# SOURCE EXCERPT
Why would I bother investing money into my headphone company and make my headphones sound (or pair better) if a dominant smartphone developer just shut me out and prevent my products from connecting just similarly well to those phones?

But let's carefully read your question again:
Why would I bother investing money to make my headphones pair better if I immediately had to give that ability to a competitor who didn't spend any of the money to create the feature and they could undercut me on price? It completely changes the ROI calculation for literally every feature in the OS.
Answer:
Because you are in the business of selling bloody smartphones with your own operating system!
That is why you develop "OS features" to make headphones pair better!

But selling phones is not the only thing Apple are doing, of course.
They're also selling headphones, competing with a myriad of other headphone makers.

And that is precisely where the regulation comes in:
👉 If you have a dual role as both a) a smartphone manufacturer/OS developer and b) a headphone manufacturer, the law prevents you from anticompetitively leveraging your dominant position in the smartphone market to distort fair competition on the market for headphones.

To be absolutely clear here:
Apple are free to develop and sell "features in the OS" in any way they like. And monetise them and their IP to recoup their expenditure in developping the feature. They can, for instance, license the technology to headphone manufacturers, for instance. No one says Apple have to produce headphones in the first place. But once they decide to compete on the headphone market (or streaming market, for instance), they have to play fair.

A firm with monopoly power on one market (mobile operating systems) is lawfully restricted from leveraging their that power anticompetitively in other, related markets (the headphone market).
 
Right
So you think it’s un-competitive to allow competitors access to features that will allow it to work better with your mobile
Than to keep the way it is to deliberately give your products the advantage because you have access to the features that make it work that you won’t allow competitors access too
Yes if you developed it.

If it's something "required" for the good of everyone, it could be a mandated RAND license.

If competitors were actually competing they would develop equivalent (or better) technology that they could do the same for rather than try to ride the coat-tails of innovators.

# GOAL OF THE EXERCISE
Condense the paragraph of the discussion above that begins "To be absolutely clear here" into a short bulleted list that keeps its main points.

# GIVEN ENTRIES
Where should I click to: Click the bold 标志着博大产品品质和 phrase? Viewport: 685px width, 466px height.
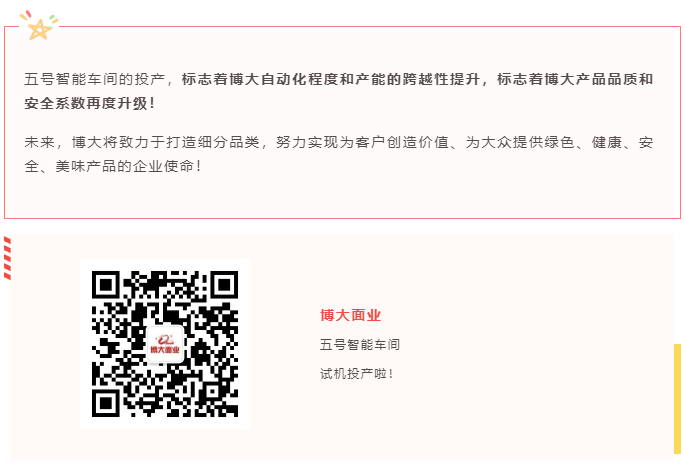coord(575,79)
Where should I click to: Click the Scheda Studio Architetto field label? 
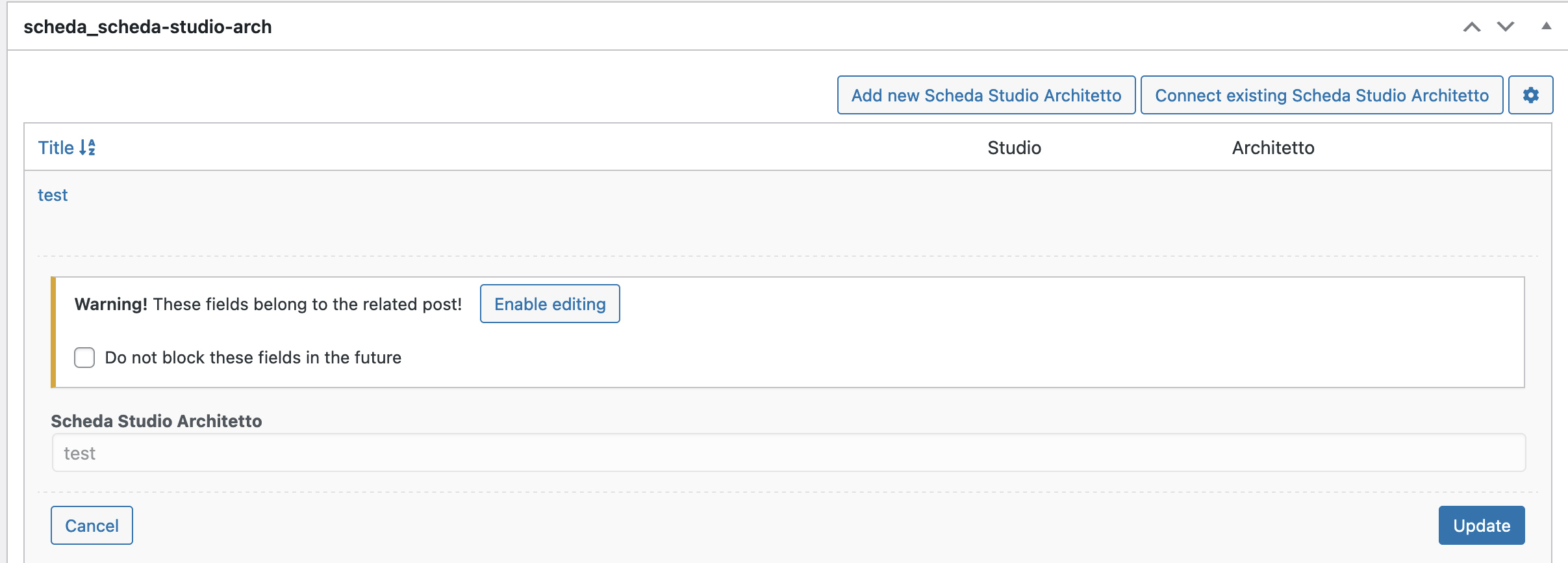[x=157, y=421]
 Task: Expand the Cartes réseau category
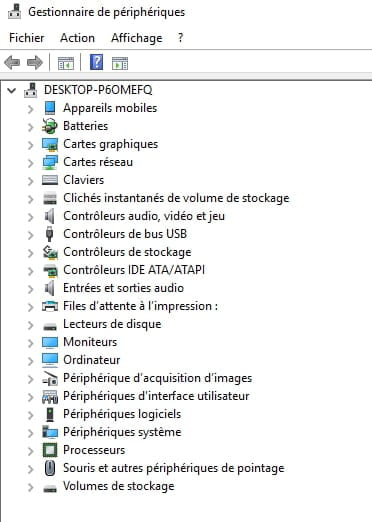[30, 163]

# TASK RESULT
- Apple may develop and sell OS features however it likes.
- It may monetize those features and their IP to recoup what it spent developing them, for example by licensing the technology to headphone manufacturers.
- Nothing requires Apple to make headphones at all.
- Once it chooses to compete in the headphone market (or, for instance, the streaming market), it has to play fair.